For example, Oligo CADR detects XSLT injection techniques used to achieve remote code execution in Oracle EBS BI Publisher. The detection is payload-agnostic and focuses on the exploitation technique itself, generalizing to future variants even as payloads evolve.

By anchoring detection to runtime behavior rather than static payloads, CADR exposes exploitation as it unfolds, giving defenders visibility where it matters most: inside the application.
Recommended actions
- Patch immediately: Apply Oracle’s Security Alert update for CVE-2025-61882. Ensure the October 2023 Critical Patch Update is installed first.
- Hunt for the following IOCs: Reverse shell commands (/bin/bash -i >& /dev/tcp), unexpected child processes from the EBS Java service, the IPs 200.107.207.26 and 185.181.60.11, and presence of files exp.py, server.py, or oracle_ebs_nday_exploit*.zip.
- Review access exposure: Identify any externally accessible EBS instances or outdated versions.
- Increase runtime visibility: Monitor for process and library behavior within application workloads, not just endpoints.
Runtime as the new battleground
CVE-2025-61882 is another reminder that the front line of today’s attack surface is runtime.

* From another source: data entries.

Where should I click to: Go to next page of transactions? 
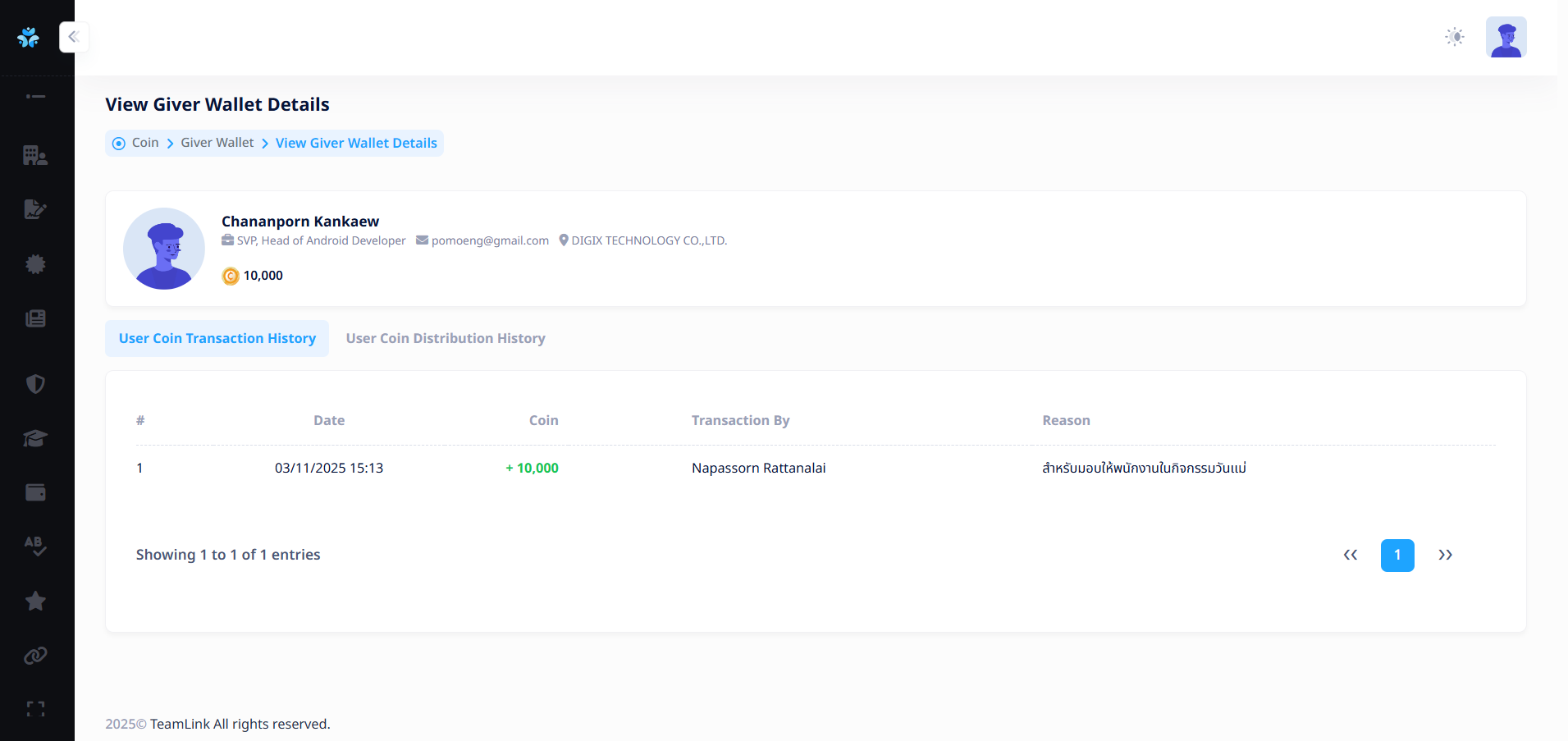tap(1445, 556)
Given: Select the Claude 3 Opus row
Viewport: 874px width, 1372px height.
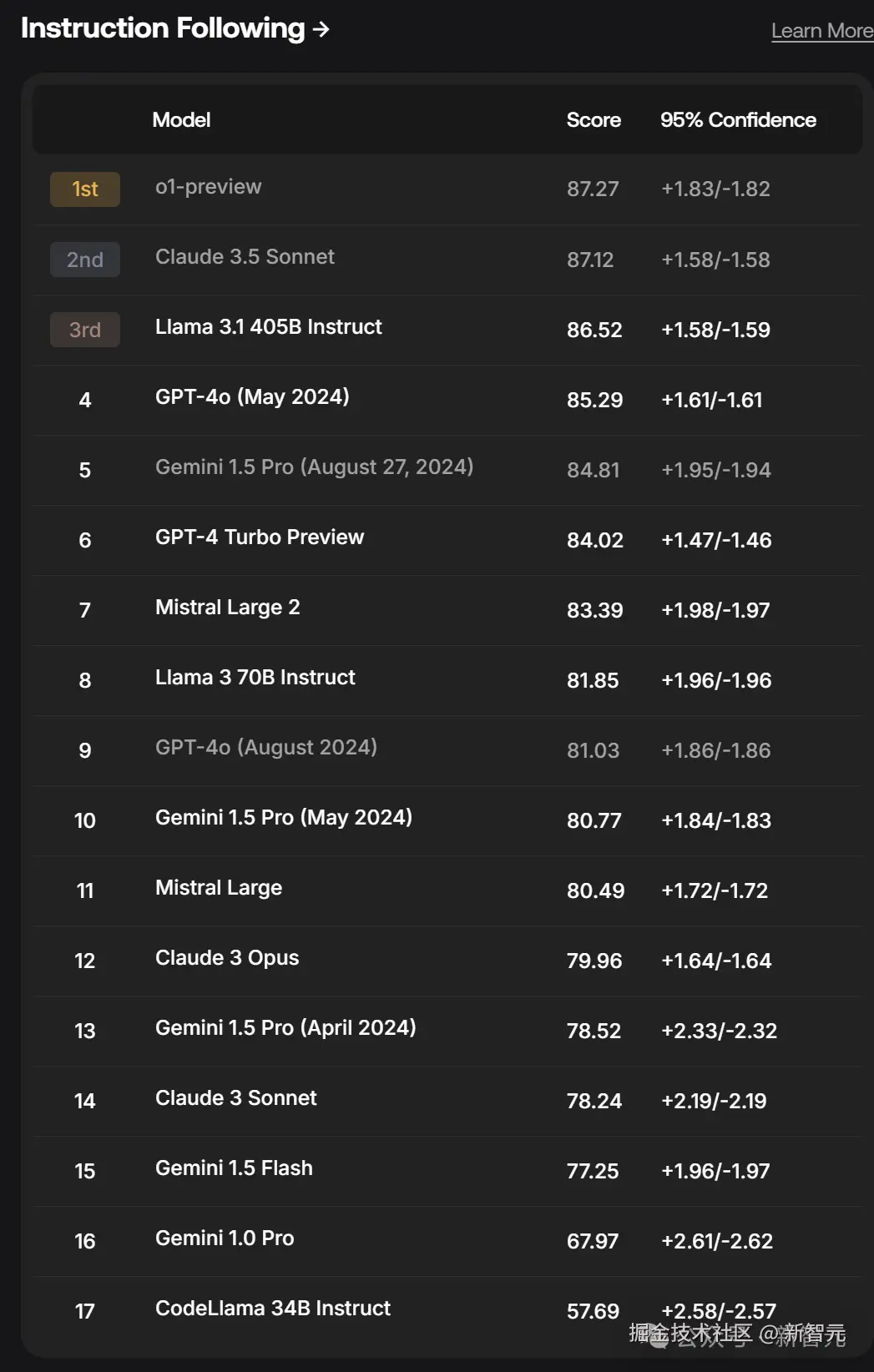Looking at the screenshot, I should coord(227,958).
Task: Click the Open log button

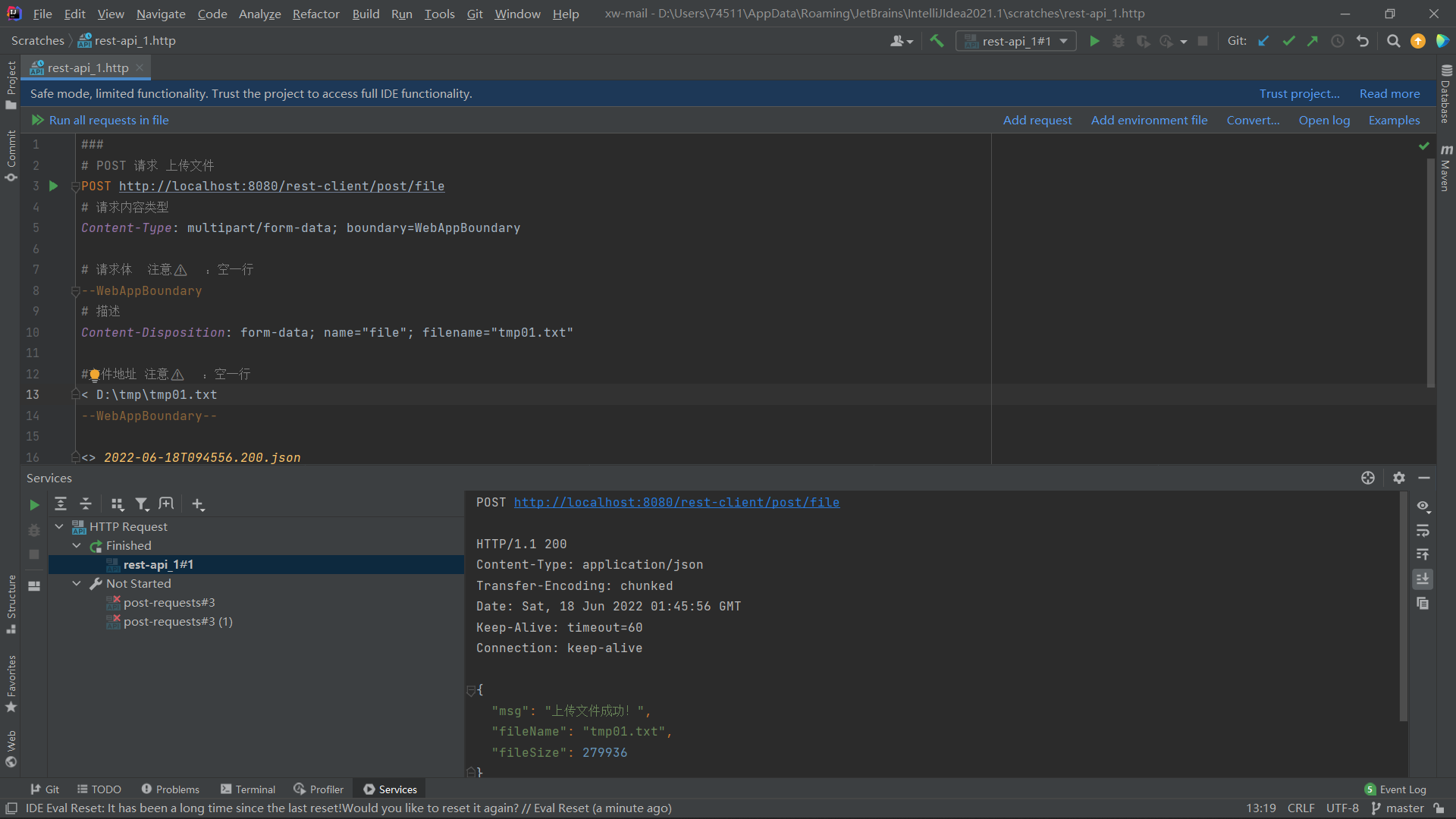Action: (x=1324, y=120)

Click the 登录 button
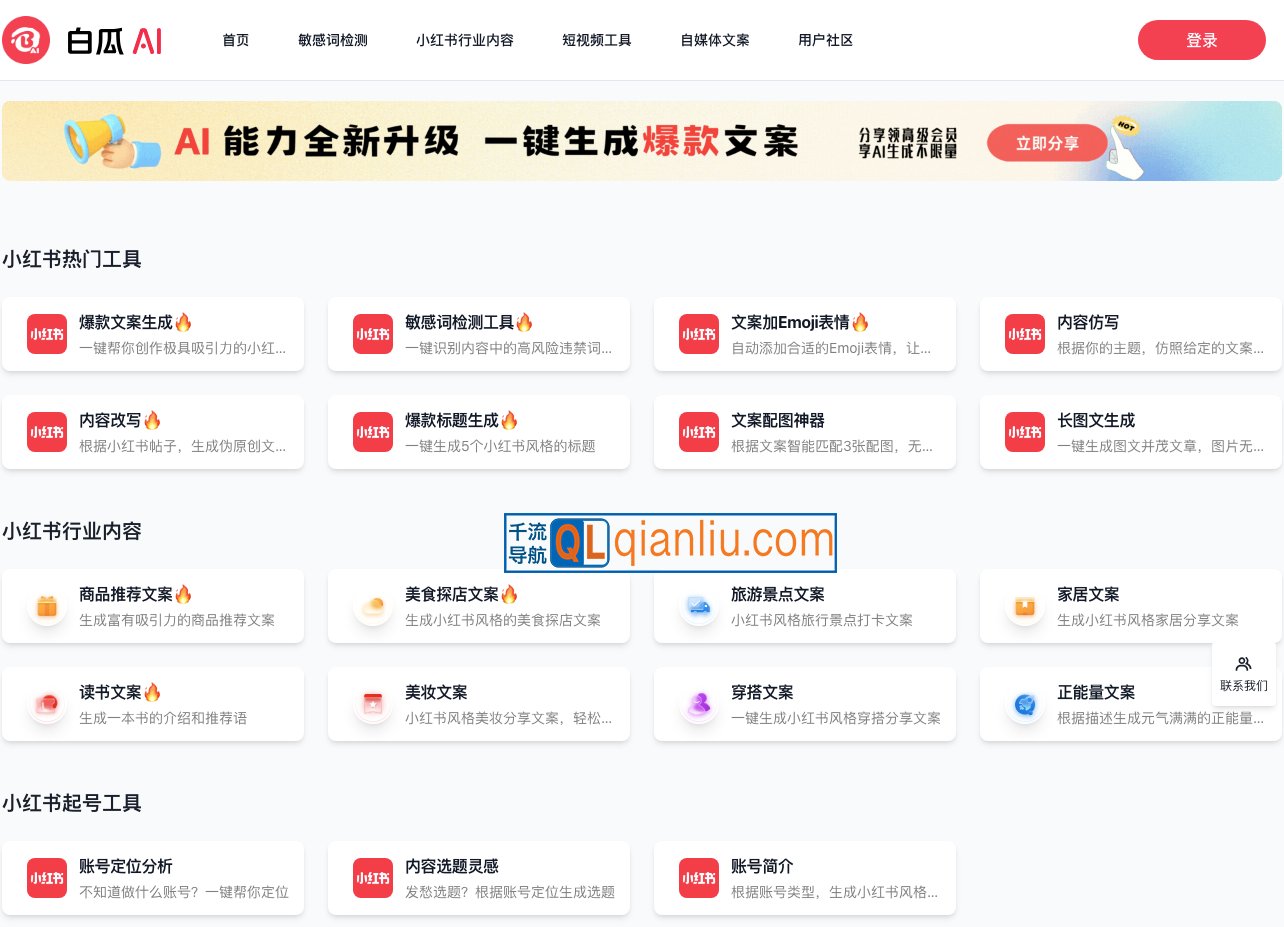point(1201,40)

Exploits like this one move fast, bypass traditional security boundaries, and rely on stealth more than noise.
As attackers increasingly weaponize vulnerabilities in enterprise software, organizations must evolve detection to the runtime itself, where exploitation begins. Waiting for downstream alerts is no longer enough. Detecting the first command execution inside the application is how modern defenders can get ahead and stay ahead.